Penso nas palavras do Marko e me pergunto sobre quem faria esse papel, os gestores da escola? Compreenderão esses personagens o papel que precisam desempenhar? Ah, esses sonhos enfiados em mim
—        Conheço sonhos que são reais nas tentativas individuais dos professores, alguns alunos, poucas escolas e suas comunidades, mas precisamos avançar para mais, muitas mais professoras, milhares de mais alunas, multiplicar nas escolas o pão e o vinho da esperança que brota em nossas pequenas ações do dia após dia. Gente colorida.
—        Lia, precisamos investir contra o egoísmo e o cinismo. Acolher os ingênuos para dizer-lhes que nos queiram bem, mas urge acordar e caminhar. Saboreio pequenos jornais escolares comandados por alunos e professores, a distribuição rotativa e coletiva das funções: fotógrafos, editores, digitadores, repórteres, colunistas.
—        Ai, o Paulo acorda! O Aguinaldo reclama que não tem papel e cotas de cópias para o jornal.

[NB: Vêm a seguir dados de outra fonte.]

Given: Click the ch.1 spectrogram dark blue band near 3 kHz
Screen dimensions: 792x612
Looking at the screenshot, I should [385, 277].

O velhinho olha Cabayba com a seriedade que a resposta lhe pede
—        Quem sabe, aprendamos dar nossas aulas sem as mágicas folhinhas xerográficas? Talvez possamos diminuir coletivamente o seu uso e possibilitar aumentar a cota do jornal da escola. Podemos ter pequenas hortas cultivadas pela enxada empunhada por alunos e alunas. Grupo de teatro, cinema, música, dança, vigílias literárias. Precisamos comprometer a todos com o ser mais, tendo mais humanidade. Semear e proteger a vida, inclusive dos cínicos. Chega de deixarmos que nos roubem quem queremos ser.